Greetings from the country that brought you the Spanish Inquisition, Siesta, Paella, Corrida de Toros and the Seat Ibiza. After being overwhelmed, in a good way, at the Keukenhof by a zillion varieties of beautiful tulips we waved goodbye to the land of windmills, dykes, Ditte’s family and of course tulips.
After being robbed blind by French road tolls we crossed the Spanish border and headed for the Guggenheim museum in the city of Bilbao. The Guggenheim is "A vast collection of contemporary art housed in a building considered the architectural wonder of the world”. Well what's this got to do with a mountain bike road trip holiday-thingy. Well and I will quote again “The titanium surface is ridged with scale-like pattern, a tribute to Bilbo’s sea faring past, and the evening sun burnishes its surface with a warm glow”. Ooh aah, that last bit makes me go weak at the knees.

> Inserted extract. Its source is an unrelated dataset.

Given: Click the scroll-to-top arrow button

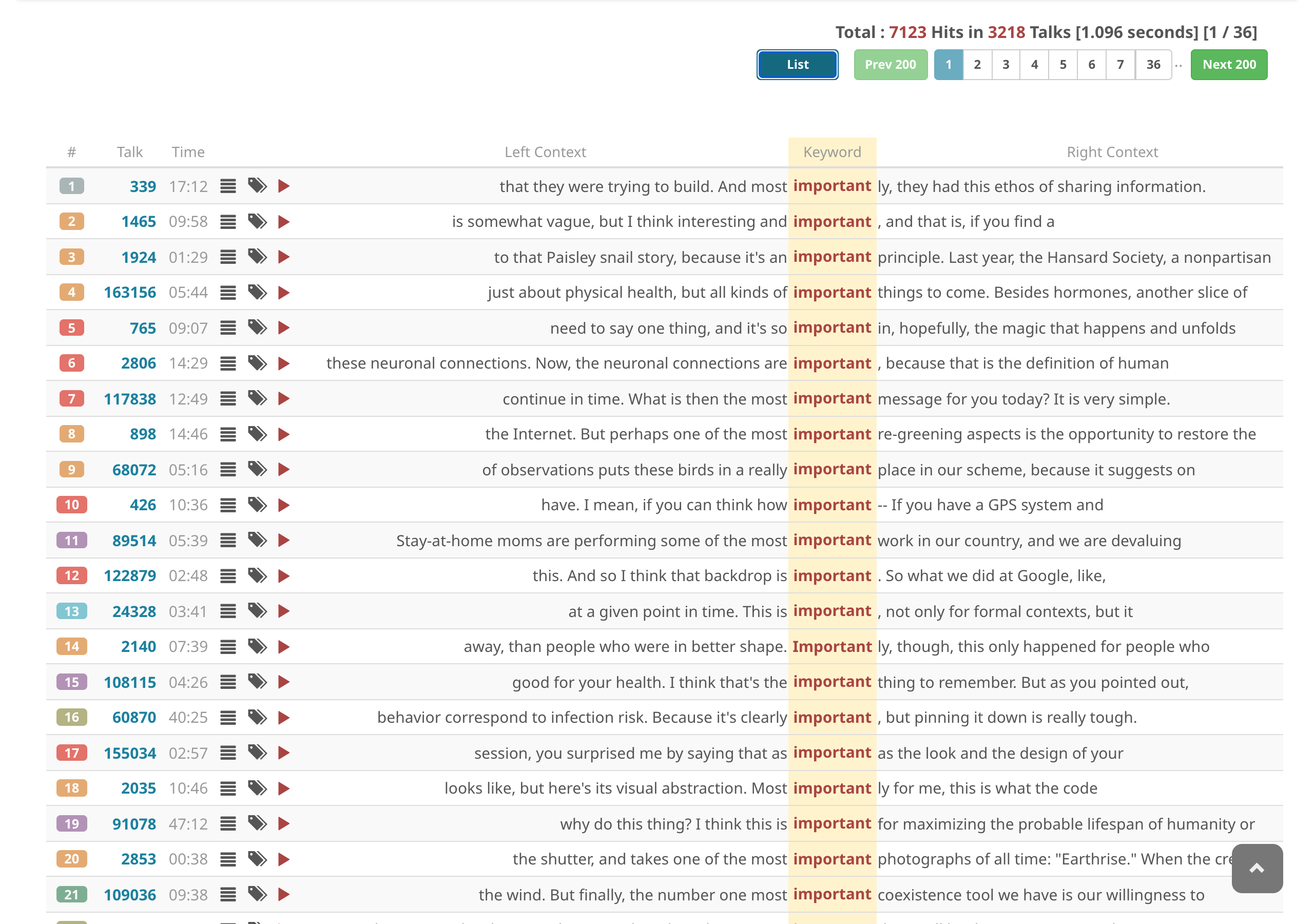Looking at the screenshot, I should pos(1256,868).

Before the 1990s Bibao had acquired the Basque nickname El Boxto (The Hole) due to its run down, poluted, dilapidated and smelly disposition. In a moment of sheer brilliance and madness, which quite often go hand in hand, vast sums were chanelled into the gallery and to clean up the city, consequently the tourists piled in. Now here’s the thing, when contempory art is finally found out, those clever Spaniards can roll all that titanium cladding up into bicycle tubing, stems, seat posts and handle bars. Well anyway we marvelled at the giant bottom bracket balls piled high, the flower-power dog and the David Bowie spider (RIP), had the biggest gelato cone on offer and left culturally and gastronomicaly satisfied.

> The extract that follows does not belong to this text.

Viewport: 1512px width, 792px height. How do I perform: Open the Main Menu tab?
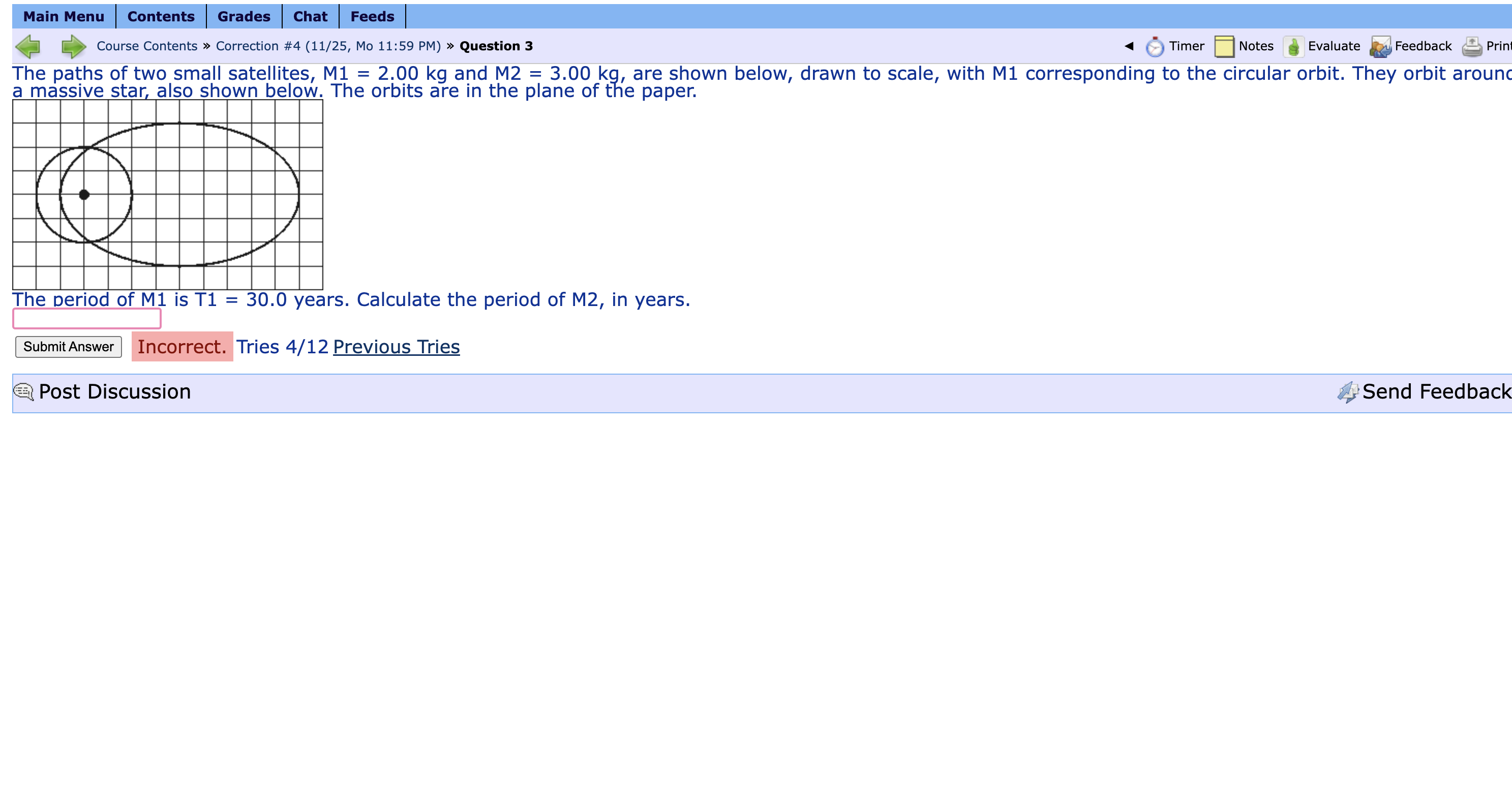point(64,16)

Our final destination was inland, an apartment in the quaint wee town of Carao. A jumble of ancient, old and restored brick and plaster buildings from early last century. We spotted our first ride, a track that left from in front of the local bar/restaurant. It climbed steeply at first, joining the dots through farmlets and tiny villages, unchanged from the middle ages, to the edge of the Picos de Europa Parque Nacional. After a mix of gravel and single-track the last section to Lago Enol and out to Lago La Ercina was sealed. The stunning mountains of this vast limestone plateau poke skyward from a flowing rock-field of epic proportions, a bit like the Guggenheim. Snow still lingered on the steep slopes and in the gullies and shaded valleys in a pedestrian crossing sort of way. We back tracked down a few farm tracks before our rocky downhil miraculously delivered us to within 2kms of base camp after an unexpected 45kms and 1560m of climbing.

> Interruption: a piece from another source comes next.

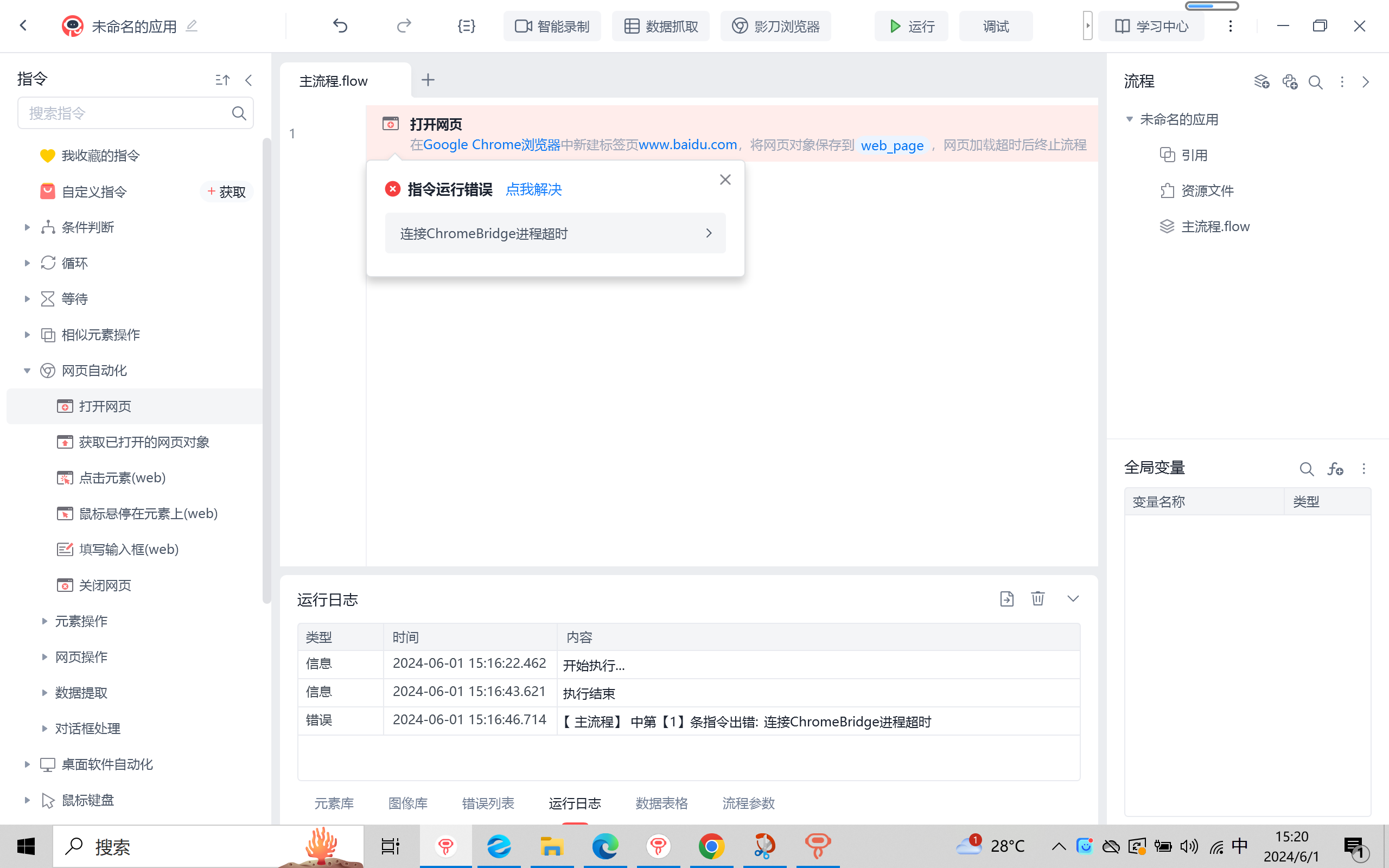This screenshot has width=1389, height=868.
Task: Open the code view braces icon
Action: pyautogui.click(x=466, y=26)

Yes, mountain biking is fround upon in the Picos, even on old farm tracks, but burning native shrubs and grazing cows is OK. We headed on foot into the big mountains on an old farm track that climbed steadily through green pasture dotted with huge limestone boulders, cows with bells and tiny huts of stone with their clay tile roofs weighed down by rockage. Refugio de Vegarredonda was our destination at the base of the rapidly receeding snow line. Rows of LPG bottles stood empty like ten pins at the back of this empty abode. All shuttered up waiting for the start of the tourist season. We headed further into the mountains scrambling up the karst slopes to avoid the soft wet snow to a 1700m pass without setting off an avalanche or plunging waist deep into the cold white stuff. We enjoyed lunch in the sun, spotted some wild deer, an ominus group of circling vultures and a group of mountain goats. On our way back out we pretended we were riding our bikes, and it helped. The weather forecast is for rain, so tomorrow we shop and plan.